Standard for Independence
In so holding, the Delaware Supreme Court emphasized that directors of a Delaware corporation are presumed to have acted consistent with their fiduciary duties. Plaintiffs thus have a burden to plead facts raising a reasonable inference that a director is so beholden to a fellow director that his or her "discretion would be sterilized." Plaintiffs here so pled as to one director who as an officer received substantial compensation from MSO. But as to the other four directors, plaintiffs simply alleged friendship, including having attended a wedding reception hosted by Stewart's personal attorney for his daughter. The Supreme Court held that "allegations of mere personal friendship or a mere outside business relationship, standing alone, are insufficient to raise a reasonable doubt about a director's independence." Id. at 13. Plaintiff failed to "plead facts that would support the inference that because of the nature of the relationship or additional circumstances other than the interested director's stock ownership or voting power, the non-interested director would be more willing to risk his or her reputation than risk the relationship with the interested director." Id. at 16-17.
The Delaware Supreme Court also rejected plaintiff's efforts to analogize the
facts of her complaint with the facts of In re Oracle Corp. Derivative Litigation, 824 A.2d 917 (Del. Ch. 2003). In Oracle, the Court of Chancery had rejected the report of a special litigation committee ("SLC") established to investigate whether the corporation should dismiss a claim against certain of its directors for breach of fiduciary duty. Without passing on whether the substantive standard of independence in an SLC context differs from the standard in a case involving pre-suit demand, the Supreme Court did note that in the former case the SLC bears the burden of demonstrating its independence with the directors required to demonstrate that they, like Caesar's wife, are above reproach while in the latter independence is presumed. Id. at 23.
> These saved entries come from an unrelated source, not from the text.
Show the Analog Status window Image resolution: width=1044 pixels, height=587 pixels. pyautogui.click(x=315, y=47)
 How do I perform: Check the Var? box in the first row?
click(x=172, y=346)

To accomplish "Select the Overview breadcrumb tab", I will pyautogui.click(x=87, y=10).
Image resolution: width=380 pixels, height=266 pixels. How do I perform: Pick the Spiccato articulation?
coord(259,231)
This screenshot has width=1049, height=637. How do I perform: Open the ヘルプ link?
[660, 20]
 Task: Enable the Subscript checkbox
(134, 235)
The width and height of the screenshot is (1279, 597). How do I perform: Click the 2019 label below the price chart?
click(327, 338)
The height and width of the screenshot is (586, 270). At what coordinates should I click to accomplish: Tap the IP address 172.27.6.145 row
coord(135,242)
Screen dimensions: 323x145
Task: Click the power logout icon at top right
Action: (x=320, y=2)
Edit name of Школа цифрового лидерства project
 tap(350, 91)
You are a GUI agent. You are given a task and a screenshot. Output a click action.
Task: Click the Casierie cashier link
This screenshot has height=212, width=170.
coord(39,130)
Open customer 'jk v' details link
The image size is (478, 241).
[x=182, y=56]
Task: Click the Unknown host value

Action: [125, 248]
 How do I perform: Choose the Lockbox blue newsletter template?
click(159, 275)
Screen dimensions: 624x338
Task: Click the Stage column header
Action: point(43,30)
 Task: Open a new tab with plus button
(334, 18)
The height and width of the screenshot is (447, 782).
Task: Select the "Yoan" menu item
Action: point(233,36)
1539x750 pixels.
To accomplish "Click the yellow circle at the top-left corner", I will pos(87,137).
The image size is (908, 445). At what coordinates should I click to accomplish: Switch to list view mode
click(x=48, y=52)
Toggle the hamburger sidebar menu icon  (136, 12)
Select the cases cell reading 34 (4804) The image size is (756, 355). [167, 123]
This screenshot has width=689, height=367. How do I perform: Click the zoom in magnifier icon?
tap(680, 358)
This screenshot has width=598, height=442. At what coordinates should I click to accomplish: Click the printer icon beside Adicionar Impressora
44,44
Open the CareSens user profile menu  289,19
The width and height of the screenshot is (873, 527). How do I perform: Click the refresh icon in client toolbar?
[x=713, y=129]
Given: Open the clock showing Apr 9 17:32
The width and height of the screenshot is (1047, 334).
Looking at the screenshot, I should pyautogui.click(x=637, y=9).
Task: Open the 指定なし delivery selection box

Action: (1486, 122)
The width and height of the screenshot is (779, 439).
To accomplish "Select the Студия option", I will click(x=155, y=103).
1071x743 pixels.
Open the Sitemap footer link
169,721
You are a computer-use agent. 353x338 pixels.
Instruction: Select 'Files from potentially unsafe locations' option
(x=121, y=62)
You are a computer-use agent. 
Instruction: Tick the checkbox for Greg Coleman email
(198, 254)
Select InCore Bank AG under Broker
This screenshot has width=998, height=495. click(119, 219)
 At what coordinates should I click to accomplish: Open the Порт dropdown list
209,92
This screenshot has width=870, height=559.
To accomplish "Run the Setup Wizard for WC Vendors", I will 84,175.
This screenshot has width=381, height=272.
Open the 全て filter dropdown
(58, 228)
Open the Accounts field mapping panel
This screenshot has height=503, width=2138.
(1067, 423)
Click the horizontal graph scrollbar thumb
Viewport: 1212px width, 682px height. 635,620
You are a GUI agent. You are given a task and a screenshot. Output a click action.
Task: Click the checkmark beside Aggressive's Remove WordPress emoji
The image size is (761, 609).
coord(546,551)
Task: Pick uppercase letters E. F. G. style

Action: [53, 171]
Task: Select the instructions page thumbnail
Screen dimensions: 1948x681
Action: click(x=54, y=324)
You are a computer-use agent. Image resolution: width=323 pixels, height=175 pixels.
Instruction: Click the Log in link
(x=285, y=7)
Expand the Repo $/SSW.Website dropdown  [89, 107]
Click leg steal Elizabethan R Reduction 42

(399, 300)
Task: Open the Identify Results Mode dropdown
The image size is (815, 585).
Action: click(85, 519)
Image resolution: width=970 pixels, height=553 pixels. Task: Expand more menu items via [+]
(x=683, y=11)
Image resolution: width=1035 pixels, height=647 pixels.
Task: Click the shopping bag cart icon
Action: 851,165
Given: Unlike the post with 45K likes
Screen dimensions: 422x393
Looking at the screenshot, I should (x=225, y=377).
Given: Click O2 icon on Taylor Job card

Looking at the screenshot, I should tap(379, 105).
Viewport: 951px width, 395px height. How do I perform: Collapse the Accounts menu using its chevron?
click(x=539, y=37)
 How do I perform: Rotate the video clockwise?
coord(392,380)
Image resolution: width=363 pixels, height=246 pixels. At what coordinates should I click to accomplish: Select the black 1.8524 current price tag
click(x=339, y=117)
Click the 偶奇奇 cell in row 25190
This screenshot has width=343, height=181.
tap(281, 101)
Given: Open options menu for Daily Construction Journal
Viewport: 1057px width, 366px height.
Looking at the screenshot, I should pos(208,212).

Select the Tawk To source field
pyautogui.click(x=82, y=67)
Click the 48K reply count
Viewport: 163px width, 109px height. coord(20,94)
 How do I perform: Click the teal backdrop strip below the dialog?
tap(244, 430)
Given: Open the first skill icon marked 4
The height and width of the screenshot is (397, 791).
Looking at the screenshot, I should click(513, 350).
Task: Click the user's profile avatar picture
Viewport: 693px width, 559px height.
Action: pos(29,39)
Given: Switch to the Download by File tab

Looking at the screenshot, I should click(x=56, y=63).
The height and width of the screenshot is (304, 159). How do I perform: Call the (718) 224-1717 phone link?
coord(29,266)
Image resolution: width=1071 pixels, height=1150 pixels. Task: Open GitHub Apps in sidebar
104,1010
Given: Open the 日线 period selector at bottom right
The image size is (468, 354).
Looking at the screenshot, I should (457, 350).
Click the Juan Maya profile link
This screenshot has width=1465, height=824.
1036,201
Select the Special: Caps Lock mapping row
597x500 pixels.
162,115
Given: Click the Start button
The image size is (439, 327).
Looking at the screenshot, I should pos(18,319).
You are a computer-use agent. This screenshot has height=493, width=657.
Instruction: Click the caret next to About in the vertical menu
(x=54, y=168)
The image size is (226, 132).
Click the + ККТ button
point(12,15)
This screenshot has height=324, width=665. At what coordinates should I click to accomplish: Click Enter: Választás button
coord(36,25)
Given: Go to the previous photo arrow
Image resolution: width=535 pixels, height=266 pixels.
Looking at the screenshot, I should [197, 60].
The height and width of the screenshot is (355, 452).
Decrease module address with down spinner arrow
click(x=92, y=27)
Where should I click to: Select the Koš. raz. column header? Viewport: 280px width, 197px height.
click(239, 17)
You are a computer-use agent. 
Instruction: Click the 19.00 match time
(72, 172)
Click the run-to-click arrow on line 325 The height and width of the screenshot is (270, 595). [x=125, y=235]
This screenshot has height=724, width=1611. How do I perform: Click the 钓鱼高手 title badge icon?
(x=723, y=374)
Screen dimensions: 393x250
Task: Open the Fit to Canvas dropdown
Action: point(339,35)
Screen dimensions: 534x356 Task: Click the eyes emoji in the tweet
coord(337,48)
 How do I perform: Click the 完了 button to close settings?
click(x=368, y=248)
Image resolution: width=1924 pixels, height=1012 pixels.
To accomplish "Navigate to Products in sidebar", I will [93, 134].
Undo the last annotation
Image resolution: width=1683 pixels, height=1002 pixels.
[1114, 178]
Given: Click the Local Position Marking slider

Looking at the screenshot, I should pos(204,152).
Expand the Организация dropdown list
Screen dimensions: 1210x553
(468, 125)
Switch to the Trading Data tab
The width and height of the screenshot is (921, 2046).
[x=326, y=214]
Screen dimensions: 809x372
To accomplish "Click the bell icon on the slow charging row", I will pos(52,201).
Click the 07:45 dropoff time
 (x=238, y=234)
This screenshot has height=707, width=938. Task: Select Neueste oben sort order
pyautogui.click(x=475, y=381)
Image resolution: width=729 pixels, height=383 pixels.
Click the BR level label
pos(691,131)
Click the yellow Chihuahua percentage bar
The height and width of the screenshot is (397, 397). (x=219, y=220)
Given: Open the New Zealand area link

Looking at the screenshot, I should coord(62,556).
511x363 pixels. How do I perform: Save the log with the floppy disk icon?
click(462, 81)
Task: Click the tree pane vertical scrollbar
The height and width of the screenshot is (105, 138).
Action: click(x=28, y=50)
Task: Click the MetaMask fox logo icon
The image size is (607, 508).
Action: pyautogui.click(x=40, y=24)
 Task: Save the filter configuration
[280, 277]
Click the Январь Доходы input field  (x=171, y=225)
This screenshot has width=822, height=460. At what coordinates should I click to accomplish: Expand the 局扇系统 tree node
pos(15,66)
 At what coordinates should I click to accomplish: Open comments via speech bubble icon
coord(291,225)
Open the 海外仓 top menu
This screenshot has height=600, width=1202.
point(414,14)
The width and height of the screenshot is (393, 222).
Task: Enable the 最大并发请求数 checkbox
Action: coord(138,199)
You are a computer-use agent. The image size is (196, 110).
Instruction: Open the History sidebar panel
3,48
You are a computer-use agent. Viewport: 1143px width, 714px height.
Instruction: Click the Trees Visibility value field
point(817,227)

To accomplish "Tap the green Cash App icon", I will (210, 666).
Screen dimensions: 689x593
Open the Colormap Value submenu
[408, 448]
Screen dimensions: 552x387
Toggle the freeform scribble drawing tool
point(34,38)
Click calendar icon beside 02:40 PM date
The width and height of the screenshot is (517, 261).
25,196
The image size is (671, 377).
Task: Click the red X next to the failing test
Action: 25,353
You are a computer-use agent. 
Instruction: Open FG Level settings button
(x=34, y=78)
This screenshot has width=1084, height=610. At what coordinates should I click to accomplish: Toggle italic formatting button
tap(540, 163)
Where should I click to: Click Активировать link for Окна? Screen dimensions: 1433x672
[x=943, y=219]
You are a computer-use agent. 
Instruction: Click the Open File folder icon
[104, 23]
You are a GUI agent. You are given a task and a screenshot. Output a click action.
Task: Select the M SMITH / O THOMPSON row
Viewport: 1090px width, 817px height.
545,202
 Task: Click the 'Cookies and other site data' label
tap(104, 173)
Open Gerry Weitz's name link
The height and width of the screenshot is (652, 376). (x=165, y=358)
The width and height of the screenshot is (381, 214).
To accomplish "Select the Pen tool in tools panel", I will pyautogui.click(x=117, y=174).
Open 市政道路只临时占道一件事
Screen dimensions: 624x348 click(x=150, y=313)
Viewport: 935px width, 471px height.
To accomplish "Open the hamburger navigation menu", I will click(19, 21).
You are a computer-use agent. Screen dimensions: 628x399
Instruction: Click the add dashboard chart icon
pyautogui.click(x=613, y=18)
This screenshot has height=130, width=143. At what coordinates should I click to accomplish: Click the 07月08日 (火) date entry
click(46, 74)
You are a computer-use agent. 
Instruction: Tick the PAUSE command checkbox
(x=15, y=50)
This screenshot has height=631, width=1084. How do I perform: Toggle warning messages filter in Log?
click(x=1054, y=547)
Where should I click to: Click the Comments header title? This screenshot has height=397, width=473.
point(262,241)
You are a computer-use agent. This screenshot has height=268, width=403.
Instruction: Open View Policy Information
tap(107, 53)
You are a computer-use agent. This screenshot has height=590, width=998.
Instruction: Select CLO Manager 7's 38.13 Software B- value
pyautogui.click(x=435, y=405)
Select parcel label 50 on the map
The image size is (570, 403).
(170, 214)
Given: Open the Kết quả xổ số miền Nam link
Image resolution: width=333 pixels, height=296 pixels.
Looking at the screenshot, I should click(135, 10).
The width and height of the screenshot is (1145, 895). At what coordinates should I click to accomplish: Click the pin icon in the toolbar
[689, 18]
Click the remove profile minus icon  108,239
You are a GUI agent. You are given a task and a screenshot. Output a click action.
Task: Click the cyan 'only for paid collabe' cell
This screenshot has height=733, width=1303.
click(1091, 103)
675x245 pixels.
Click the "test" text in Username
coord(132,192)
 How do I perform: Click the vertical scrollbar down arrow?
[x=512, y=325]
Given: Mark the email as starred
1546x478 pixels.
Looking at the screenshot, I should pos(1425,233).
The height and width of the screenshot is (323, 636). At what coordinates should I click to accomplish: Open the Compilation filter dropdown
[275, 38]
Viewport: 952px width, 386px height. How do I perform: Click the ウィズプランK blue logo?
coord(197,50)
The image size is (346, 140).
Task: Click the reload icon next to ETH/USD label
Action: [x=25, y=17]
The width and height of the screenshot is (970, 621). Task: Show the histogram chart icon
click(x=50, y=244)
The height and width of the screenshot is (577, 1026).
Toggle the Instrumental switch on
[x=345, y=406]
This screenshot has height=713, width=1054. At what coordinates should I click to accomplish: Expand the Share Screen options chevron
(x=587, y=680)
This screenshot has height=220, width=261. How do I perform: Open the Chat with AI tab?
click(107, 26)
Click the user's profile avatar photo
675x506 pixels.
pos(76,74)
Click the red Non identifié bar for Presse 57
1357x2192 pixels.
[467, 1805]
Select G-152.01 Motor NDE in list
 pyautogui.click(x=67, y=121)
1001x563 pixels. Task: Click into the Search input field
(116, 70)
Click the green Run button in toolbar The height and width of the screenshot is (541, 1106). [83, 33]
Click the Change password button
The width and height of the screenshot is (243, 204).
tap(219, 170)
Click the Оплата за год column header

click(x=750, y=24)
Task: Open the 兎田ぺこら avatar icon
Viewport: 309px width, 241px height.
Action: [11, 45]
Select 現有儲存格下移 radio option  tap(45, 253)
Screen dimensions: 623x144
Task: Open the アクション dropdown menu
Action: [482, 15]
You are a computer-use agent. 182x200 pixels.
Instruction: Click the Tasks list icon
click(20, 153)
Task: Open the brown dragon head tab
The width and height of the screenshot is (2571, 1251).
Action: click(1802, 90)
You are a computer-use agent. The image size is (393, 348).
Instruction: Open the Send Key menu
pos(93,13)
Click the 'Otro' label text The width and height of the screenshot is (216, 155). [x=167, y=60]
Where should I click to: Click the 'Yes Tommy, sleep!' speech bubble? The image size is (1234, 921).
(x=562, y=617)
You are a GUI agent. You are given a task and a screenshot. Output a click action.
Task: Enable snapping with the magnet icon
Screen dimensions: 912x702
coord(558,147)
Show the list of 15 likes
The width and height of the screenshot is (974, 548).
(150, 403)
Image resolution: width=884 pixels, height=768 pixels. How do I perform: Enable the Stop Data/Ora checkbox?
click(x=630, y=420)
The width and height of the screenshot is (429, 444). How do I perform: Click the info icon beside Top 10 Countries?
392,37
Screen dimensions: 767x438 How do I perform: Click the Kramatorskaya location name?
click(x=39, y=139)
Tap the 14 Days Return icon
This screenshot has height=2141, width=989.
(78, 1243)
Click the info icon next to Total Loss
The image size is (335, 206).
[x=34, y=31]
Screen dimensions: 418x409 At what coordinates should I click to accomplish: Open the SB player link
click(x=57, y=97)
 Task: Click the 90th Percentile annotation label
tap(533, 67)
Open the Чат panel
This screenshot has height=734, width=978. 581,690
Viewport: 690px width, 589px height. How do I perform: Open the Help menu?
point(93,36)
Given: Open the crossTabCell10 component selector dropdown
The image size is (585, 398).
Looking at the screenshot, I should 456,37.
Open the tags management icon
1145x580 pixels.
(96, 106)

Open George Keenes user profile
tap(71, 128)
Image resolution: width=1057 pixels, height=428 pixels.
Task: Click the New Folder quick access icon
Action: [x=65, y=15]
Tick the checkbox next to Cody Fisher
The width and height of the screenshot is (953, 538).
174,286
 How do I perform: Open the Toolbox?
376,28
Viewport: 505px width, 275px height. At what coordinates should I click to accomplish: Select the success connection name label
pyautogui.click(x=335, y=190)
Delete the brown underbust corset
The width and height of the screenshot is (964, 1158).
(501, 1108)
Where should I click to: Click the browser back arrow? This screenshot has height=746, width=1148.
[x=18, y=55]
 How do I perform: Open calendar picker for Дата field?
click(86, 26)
Court Encourages Use of Inspection Rights
Finally, the Supreme Court observed that plaintiff had failed to take advantage of means at her disposal to learn more facts which may have enabled her to meet her pleading burden and raise sufficient doubts about the independence of the directors. Section 220 of the Delaware General Corporation Law permits a stockholder to demand inspection of the books and records of the corporation where she suspects mismanagement affecting her interests as a stockholder. Among the items the Supreme Court identified as legitimate areas of inquiry in this case were irregularities or 'cronyism' in the process for nominating board members; the independence of the nominating committee, if any, from management; and whether Stewart controlled the nominating process. Id. at 24-25. The Court noted that plaintiffs in the celebrated Disney case had likewise failed to make a demand for books and records, had their original complaint dismissed but with leave to replead, and after exercising their inspection rights were able to plead facts sufficient to raise a reasonable doubt as to the good faith of a majority of the Disney board in a new complaint which survived a motion to dismiss.